* Start EXTRACTED TEXT *

When I first rescued Tango, he was not in the greatest of health and his coat was really bad....patchy, thin, dull, flaky, lots of shedding etc. Nothing more than superior food, and his coat after several months was beautiful....thick, lustrous, no more flakiness. The problem was he continued to shed. It seemed like it was cyclic, there were times he'd shed more than others. 
Then it hit me! I realized that those times I thought he was shedding more were the times that I was using the dark colored throws to protect my couch. Of course, as Tango's a cream color, his hair was COMPLETELY noticeable! When I'd pull them off to wash them, and replace them with the light colored ones, I didn't notice the shedding hardly at all lol! 

Now that I have a dark, and a light LC, it really doesn't matter what colors I use, whether it's my clothes, the bedding, couch covers, whatever. If the hair of one of them doesn't show up, the other will! The only way I've been able to make the hair they shed invisible is when they shed on things that are multi colored/very patterned. Their hair tends to just disappear then. 

All dogs shed, and chihuahuas are no exception. From my research it seems that SC's shed a bit more than LC's. Both my two are extremely healthy and they STILL shed. Shedding is actually a healthy activity. They're getting rid of old hair and replacing it with new. If SC's never shed, they'd end up looking like pomeranians lol!


----------

* End EXTRACTED TEXT *
* Start SOURCE DATA *

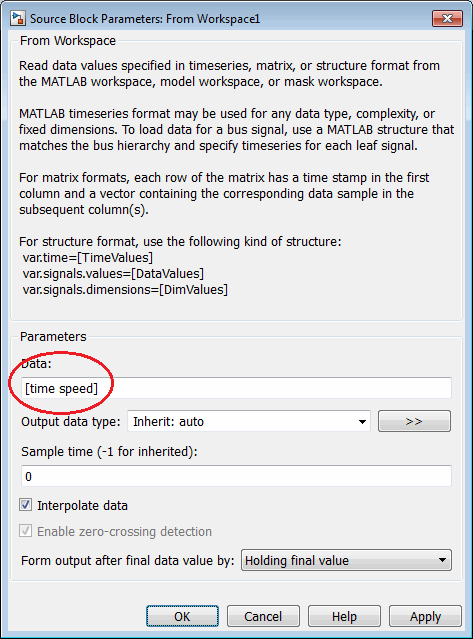Click the Parameters group heading

pyautogui.click(x=53, y=337)
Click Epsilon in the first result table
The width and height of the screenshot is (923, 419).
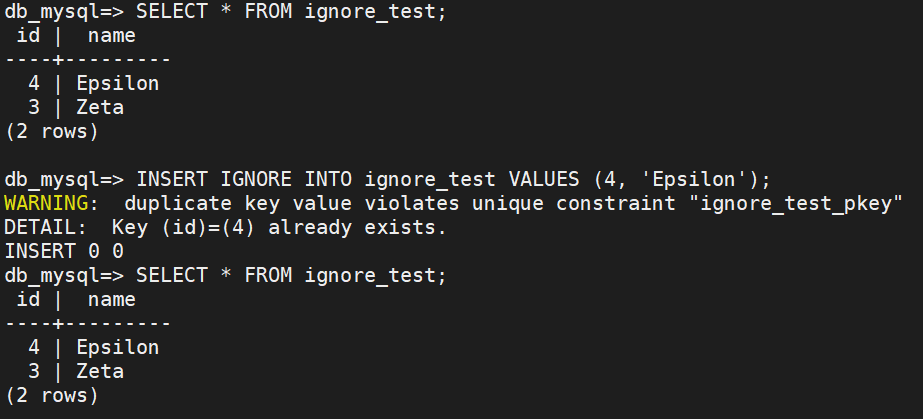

* End SOURCE DATA *

Set down, word for word, everything in the post above about Tango's shedding from "Then it hit" down to "at all lol!".

SOLUTION TO THE PROBLEM →
Then it hit me! I realized that those times I thought he was shedding more were the times that I was using the dark colored throws to protect my couch. Of course, as Tango's a cream color, his hair was COMPLETELY noticeable! When I'd pull them off to wash them, and replace them with the light colored ones, I didn't notice the shedding hardly at all lol!